COLUMBUS (AP) -- A giraffe died in April at the Columbus Zoo and Aquarium after the chief veterinarian injected the wrong drug during an operation, according to a federal investigation.
Zoo officials did not mention the error by Dr. Michael Barrie when announcing the death. Instead, officials attributed the death to heart failure while under anesthesia.
But a report by the U.S. Department of Agriculture said Dr. Barrie grabbed the wrong syringe during the operation to remove an epoxy shield from one of the giraffe's hoofs.
Assistant Zoo Director Donald Winstel said zoo officials knew of the error the day that the giraffe, named Kenya, died, but they were not certain it was the cause of death until a post-mortem examination confirmed it a month later.
The federal report said Dr. Barrie had intended to administer atropine, a drug to stabilize the giraffe's heart rate, but he instead injected atipamazole, a drug used to awaken an animal from anesthesia, the report said.
Dr. Barrie, the zoo's chief veterinarian for four years, said the two syringes were lying side by side.
"I picked up the wrong one. It caused a cascading effect, and she died," Dr. Barrie said.
Dr. Barrie said he has never made a similar mistake in his 24-year career. To guard against a similar error in the future, syringes will be color-coded, he said.
Zoo officials said they remain supportive of Dr. Barrie and continue to have confidence in him.
Lisa Wathne with the People for the Ethical Treatment of Animals in Seattle, called the death "absolutely appalling."

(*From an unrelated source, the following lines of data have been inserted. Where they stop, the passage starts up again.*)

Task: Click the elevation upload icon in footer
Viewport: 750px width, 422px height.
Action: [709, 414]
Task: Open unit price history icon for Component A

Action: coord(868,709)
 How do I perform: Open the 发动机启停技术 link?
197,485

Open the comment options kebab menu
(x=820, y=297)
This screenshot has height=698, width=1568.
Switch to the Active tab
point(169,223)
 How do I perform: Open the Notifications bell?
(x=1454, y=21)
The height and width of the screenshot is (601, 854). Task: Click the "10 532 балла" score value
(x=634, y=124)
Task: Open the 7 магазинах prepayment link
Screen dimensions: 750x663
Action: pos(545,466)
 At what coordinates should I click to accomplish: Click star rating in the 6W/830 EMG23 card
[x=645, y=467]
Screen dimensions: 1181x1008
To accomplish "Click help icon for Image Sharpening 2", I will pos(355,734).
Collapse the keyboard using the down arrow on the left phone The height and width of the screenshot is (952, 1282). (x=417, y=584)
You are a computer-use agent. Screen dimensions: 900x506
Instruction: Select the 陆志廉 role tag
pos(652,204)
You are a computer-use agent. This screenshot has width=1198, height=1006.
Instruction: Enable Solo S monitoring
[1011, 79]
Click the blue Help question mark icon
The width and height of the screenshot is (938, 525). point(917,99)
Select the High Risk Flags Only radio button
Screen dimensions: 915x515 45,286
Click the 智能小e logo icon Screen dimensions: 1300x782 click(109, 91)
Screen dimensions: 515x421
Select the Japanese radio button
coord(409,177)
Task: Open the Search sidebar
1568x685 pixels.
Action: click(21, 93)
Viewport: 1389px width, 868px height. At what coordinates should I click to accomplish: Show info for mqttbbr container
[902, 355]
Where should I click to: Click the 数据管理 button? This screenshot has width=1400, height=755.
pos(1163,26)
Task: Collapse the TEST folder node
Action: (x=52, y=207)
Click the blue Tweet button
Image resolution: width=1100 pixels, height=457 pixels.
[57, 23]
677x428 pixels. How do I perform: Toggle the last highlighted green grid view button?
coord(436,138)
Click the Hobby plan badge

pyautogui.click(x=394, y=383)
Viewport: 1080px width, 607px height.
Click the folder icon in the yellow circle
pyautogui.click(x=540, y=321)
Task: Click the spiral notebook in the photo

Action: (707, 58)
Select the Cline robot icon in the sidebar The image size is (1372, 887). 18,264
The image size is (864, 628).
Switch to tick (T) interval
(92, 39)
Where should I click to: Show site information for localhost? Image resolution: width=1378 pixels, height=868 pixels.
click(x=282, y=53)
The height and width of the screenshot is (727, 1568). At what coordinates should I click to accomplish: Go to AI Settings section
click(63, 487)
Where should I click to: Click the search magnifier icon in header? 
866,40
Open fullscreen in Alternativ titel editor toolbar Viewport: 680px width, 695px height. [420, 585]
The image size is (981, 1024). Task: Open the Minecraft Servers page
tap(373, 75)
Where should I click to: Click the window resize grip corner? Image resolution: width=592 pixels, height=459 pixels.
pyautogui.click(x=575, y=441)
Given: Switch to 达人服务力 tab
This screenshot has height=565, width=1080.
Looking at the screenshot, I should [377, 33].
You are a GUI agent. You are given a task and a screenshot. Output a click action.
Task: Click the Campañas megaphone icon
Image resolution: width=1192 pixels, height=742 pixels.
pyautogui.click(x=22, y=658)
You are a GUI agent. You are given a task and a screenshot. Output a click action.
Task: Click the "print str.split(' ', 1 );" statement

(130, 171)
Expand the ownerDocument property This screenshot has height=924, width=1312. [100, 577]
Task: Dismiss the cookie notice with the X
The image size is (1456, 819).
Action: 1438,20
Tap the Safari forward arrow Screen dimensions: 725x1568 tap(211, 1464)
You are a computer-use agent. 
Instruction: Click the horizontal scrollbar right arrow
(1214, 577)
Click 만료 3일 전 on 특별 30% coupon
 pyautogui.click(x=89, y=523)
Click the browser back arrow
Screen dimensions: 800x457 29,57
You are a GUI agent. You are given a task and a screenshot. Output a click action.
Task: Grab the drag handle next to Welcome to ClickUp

"If this were a human, that doctor would be facing an incredibly large malpractice suit," said Wathne, adding that PETA will file a formal complaint with the Agriculture Department seeking sanctions against the zoo.
Three other animals died in April at the Columbus zoo.
Another giraffe, named Tsavo, was euthanized after zoo keepers found him lying in a cage and couldn't get him to stand. A necropsy showed Tsavo had torn muscle fibers throughout his body.
A day earlier, two zebras died minutes after being moved to a temporary enclosure outside Columbus. They got spooked and slammed into fence posts, breaking their necks, officials said.
The federal report found no errors in the treatment of Tsavo or the zebras.